Windows Server 2012 Deduplication is Amazing!

Saturday, February 16, 2013
The following article describes how to use Windows Server data deduplication on an Solid State Drive (SSD) that holds active Hyper-V virtual machines.

Coloring Outside the Lines Statement:
This configuration is not supported by Microsoft.  See Plan to Deploy Data Deduplication for more information.  Use these procedures at your own risk. That said, it works great for me.  Your mileage may vary.

A while back I decided to add another 224GB SATA III SSD to my blistering Windows Server 2012 Hyper-V server for my active VMs.  The performance is outstanding and it makes the server dead silent.  I moved my primary always-on HyperV VM workloads to this new SSD:
  • Domain Controller on WS2012
  • Exchange 2010 multi-role server on WS2012
  • TMG server on WS2008 R2
These VMs took 134GB, or 60%, of the capacity of the drive which was fine at the time.  Later, I added a multi-role Exchange 2013 server which took up another 60GB of space.  That left me with only 13% free space, which didn't leave much room for VHD expansion and certainly not enough to host any other VMs.  Rather than buy another larger and more expensive SSD, I decided to see how data deduplication performs in Windows Server 2012.

Add the Data Deduplication Feature
Data Deduplication is a feature of the File and Storage Services role in Windows Server 2012.  It's not installed by default, so you need to install it using the Add Roles and Features Wizard (as above) or by using the following PowerShell commands:

PS C:\> Import-Module ServerManager
PS C:\> Add-WindowsFeature -Name FS-Data-Deduplication
PS C:\> Import-Module Deduplication

Next, you need to enable data deduplication on the volume.  Use the File and Storage Services node of Server Manager and click Volumes.  Then right-click the drive you want to configure for deduplication and select Configure Data Deduplication, as shown below:

Configuring Data Deduplication on Volume X:
So far, this is how you normally configure deduplication for a volume.  You would normally configure deduplication to run on files older than X days, enable background optimization, and schedule throughput optimization to run on at specified days and times.  It's pretty much a "set it and forget it" configuration.

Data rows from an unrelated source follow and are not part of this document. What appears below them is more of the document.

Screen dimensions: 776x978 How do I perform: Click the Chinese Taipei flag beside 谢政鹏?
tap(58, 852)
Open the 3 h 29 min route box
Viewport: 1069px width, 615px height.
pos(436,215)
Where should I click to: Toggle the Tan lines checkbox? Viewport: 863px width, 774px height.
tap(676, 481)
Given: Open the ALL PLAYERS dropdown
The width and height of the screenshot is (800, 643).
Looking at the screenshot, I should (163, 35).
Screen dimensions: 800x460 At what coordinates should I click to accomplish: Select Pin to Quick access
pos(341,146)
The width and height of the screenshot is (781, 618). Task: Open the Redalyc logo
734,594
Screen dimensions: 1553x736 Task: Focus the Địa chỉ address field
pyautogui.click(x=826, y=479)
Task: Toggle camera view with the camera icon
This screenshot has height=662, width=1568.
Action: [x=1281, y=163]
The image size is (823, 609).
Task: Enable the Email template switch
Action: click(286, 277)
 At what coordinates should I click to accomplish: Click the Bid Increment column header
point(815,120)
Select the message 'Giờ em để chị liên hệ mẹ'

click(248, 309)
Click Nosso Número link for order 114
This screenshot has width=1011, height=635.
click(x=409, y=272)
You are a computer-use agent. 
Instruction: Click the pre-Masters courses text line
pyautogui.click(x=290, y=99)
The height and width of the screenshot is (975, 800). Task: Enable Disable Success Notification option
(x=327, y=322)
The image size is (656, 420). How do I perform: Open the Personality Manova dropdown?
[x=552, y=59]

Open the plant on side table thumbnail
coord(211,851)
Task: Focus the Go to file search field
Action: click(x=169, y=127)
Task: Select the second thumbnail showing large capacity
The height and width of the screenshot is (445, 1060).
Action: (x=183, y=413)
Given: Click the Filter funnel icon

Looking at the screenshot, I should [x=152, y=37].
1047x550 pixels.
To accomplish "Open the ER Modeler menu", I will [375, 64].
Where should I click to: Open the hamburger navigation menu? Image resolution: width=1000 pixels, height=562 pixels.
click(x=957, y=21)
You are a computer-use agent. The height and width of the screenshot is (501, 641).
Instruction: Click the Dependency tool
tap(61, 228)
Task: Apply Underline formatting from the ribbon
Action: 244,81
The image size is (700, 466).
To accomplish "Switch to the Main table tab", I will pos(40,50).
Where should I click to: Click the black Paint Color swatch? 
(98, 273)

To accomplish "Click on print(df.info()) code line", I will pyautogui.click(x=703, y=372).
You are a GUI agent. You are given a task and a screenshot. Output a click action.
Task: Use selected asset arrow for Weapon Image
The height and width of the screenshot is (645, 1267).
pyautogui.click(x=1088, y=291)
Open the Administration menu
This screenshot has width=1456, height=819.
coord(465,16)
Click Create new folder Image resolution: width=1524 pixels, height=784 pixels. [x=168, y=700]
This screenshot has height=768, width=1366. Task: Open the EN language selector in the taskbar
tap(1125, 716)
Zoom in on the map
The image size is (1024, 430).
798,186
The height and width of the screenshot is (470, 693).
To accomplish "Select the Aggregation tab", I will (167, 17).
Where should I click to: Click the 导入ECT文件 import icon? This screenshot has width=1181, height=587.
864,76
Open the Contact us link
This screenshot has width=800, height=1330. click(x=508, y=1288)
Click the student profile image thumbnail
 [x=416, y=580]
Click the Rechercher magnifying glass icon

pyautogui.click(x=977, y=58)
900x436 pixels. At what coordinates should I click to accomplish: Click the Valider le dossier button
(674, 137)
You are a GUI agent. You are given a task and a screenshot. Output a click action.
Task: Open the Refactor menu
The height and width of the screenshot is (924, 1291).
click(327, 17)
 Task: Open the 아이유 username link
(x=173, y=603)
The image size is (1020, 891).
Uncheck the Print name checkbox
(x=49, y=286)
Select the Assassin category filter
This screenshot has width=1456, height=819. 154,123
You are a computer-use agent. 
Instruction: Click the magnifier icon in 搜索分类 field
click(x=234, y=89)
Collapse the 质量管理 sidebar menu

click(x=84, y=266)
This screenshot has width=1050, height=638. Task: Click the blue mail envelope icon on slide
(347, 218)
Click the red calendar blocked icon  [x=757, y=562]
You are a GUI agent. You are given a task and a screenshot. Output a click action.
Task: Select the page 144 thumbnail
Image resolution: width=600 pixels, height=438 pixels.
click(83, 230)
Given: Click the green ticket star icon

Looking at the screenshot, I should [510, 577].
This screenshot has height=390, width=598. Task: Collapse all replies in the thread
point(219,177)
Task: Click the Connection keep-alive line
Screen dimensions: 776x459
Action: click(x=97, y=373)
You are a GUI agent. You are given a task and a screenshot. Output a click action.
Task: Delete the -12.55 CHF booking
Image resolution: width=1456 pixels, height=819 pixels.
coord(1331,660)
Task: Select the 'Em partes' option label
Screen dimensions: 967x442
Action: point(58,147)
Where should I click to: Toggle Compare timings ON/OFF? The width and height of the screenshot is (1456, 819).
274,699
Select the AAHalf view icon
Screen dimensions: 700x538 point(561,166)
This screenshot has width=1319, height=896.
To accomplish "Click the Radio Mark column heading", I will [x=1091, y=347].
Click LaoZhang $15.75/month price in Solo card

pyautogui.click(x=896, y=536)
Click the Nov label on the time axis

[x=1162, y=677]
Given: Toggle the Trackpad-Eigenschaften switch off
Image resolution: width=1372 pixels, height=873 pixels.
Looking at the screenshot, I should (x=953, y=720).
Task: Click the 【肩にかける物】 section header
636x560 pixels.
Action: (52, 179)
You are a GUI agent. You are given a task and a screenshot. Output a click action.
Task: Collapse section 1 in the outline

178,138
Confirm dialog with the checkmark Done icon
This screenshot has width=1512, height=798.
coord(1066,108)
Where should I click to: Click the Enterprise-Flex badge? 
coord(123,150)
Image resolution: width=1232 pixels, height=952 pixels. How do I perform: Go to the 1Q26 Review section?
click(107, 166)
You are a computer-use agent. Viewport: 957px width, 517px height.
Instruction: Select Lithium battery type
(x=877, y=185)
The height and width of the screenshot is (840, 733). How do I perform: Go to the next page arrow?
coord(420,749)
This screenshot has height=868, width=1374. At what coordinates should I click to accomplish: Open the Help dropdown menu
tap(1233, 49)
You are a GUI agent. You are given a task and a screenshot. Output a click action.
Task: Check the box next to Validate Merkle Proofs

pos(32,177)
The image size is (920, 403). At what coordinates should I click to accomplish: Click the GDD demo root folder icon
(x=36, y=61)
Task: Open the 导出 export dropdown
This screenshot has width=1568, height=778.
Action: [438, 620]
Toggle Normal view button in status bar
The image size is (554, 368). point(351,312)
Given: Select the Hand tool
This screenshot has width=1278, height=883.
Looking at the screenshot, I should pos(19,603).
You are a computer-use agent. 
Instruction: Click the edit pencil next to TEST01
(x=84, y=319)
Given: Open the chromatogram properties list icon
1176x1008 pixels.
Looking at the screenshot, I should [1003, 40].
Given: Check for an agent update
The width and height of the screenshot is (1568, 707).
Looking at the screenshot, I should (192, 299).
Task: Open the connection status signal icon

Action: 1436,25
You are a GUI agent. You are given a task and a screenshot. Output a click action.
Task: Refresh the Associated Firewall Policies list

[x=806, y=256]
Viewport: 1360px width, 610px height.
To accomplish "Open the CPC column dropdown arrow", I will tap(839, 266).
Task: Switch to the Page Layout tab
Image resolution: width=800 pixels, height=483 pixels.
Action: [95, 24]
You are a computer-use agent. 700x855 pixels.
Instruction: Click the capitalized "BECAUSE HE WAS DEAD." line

From here on I'm going to customize deduplication for my Hyper-V SSD.

In the Configure Data Deduplication Settings for the SSD, select Enable data deduplication and configure it to deduplicate files older than 0 days. Click the Set Deduplication Schedule button and uncheck Enable background optimization, Enable throughput optimization, and Create a second schedule for throughput optimization.

Enable Data Deduplication for Files Older Than 0 Days

Disable Background Optimization and Throughput Optimization Schedules
Click OK twice to finish the configuration.  What we've done is enabled data deduplication for all files on the volume, but deduplication will not run in real-time or on a schedule.  Note that these deduplication schedule settings are global and affect all drives configured for deduplication on the server.

You can also configure these data deduplication settings from PowerShell using the following commands:
PS C:\> Enable-DedupVolume X:
PS C:\> Set-Dedupvolume X: -MinimumFileAgeDays 0
PS C:\> Set-DedupSchedule -Name "BackgroundOptimization", "ThroughputOptimization", "ThroughputOptimization-2" -Enabled $false
This configuration mitigates the reason why Microsoft does not support data deduplication on drives that host Hyper-V VMs.  Mounted VMs are always open for writing and have a fairly large change rate.1  This is the reason Microsoft says, "Deduplication is not supported for files that are open and constantly changing for extended periods of time or that have high I/O requirements."

In order to deduplicate the files and recover substantial disk space you need to shutdown the VMs hosted on the volume and then run deduplication manually with this command:
PS C:\> Start-DedupJob –Volume X: –Type Optimization
This manual deduplication job can take some time to run depending on the amount of data and the speed of your drive.  In my environment it took about 90 minutes to deduplicate a 224GB SATA III SSD that was 87% full.  You can monitor the progress of the deduplication job at any time using the Get-DedupJob cmdlet.  The cmdlet shows the percentage of progress, but does not return any output once the job finishes.

You can also monitor the job using Resource Monitor, as shown below:

Process Monitor During Deduplication
Here you can see that the Microsoft File Server Data Management Host process (fsdmhost.exe) is processing the X: volume.  When the deduplication process completes, the X: volume queue length will return to 0.

Once deduplication completes you can restart your VMs, check the level of deduplication, and how much data has been recovered.  From the File and Storage Services console, right-click the volume and select Properties:

Properties of Deduplicated SSD Volume
Here we can see that 256GB of raw data has been deduplicated to 61.5GB on this 224GB SSD disk - a savings of 75%!!!  That leaves 162GB of raw disk storage free.  I could easily create or move additional VMs to this disk and run the deduplication job again.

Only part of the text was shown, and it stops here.